''Bomb cyclone' batters more than 25 US states
A vast, window-rattling late winter "bomb cyclone" has brought blizzards, high winds, rain and the threat of tornadoes to more than US 25 states, stretching from the northern Rocky Mountains to Texas and beyond.
"This is a very epic cyclone," Greg Carbin, chief of forecast operations for the National Oceanic and Atmospheric Administration's Weather Prediction Center, said.
"We're looking at something that will go down in the history books."
It could develop into the worst storm of its type in 35 or 40 years, he said.

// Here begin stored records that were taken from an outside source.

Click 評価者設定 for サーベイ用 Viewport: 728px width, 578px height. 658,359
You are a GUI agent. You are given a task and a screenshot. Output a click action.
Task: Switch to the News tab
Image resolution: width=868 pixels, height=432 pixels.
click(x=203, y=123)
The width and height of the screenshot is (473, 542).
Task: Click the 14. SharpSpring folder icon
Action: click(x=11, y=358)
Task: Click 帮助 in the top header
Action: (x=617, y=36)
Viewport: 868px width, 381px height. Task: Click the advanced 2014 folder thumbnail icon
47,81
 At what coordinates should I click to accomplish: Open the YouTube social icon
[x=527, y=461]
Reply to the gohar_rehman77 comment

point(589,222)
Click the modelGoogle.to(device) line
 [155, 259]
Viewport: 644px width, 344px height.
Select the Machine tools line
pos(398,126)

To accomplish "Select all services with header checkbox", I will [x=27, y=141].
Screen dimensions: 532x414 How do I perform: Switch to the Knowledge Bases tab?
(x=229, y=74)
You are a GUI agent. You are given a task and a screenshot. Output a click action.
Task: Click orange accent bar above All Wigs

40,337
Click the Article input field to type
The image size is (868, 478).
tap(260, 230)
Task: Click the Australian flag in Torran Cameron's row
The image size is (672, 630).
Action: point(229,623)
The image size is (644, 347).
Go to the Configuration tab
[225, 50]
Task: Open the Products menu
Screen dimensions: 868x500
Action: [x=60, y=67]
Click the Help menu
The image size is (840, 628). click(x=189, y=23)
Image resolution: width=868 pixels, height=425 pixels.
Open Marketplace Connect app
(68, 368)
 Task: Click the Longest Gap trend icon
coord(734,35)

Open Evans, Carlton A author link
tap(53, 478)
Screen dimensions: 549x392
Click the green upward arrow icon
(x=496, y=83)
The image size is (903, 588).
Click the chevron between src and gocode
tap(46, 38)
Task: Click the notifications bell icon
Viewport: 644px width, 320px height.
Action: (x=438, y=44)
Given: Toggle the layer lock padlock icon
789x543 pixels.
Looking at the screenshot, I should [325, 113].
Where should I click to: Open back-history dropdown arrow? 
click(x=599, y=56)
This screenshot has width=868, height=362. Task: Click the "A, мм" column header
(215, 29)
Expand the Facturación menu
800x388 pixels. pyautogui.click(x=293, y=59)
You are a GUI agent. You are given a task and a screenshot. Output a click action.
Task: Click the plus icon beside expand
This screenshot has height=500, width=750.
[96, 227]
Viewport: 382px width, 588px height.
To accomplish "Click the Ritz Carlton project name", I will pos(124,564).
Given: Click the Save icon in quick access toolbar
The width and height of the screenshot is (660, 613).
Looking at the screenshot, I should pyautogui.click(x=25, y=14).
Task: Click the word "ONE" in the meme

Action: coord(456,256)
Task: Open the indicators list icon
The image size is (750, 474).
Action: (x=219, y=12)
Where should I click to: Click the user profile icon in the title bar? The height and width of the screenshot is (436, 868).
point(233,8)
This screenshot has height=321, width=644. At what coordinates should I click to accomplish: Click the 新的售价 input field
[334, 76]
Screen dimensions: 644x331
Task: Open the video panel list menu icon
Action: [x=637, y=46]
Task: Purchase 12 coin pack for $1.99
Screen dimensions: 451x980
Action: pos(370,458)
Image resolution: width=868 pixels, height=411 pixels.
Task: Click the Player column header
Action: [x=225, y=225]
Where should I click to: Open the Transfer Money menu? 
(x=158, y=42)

Watches, warnings and advisories for the storm cover about 3.8 million square kilometres, which is roughly half of the area of the continental US - and they stretch from the Mexican border to the Canadian border.
A bomb cyclone happens when there's a rapid pressure drop, with a decrease of at least 24 millibars (which measures atmospheric pressure) over 24 hours known as bombogenesis.
This storm has dropped 27 millibars since yesterday morning and continues to strengthen.
The current pressure in the storm is equivalent to what you would typically find in a Category 1 hurricane, CNN Meteorologist Brandon Miller said.
Blowing snow forced major highways to close in Colorado, Nebraska, South Dakota and Wyoming, and about 1000 flights were cancelled at the Denver airport.
A wind gust of 148km/h was recorded in the mountains north-west of Denver.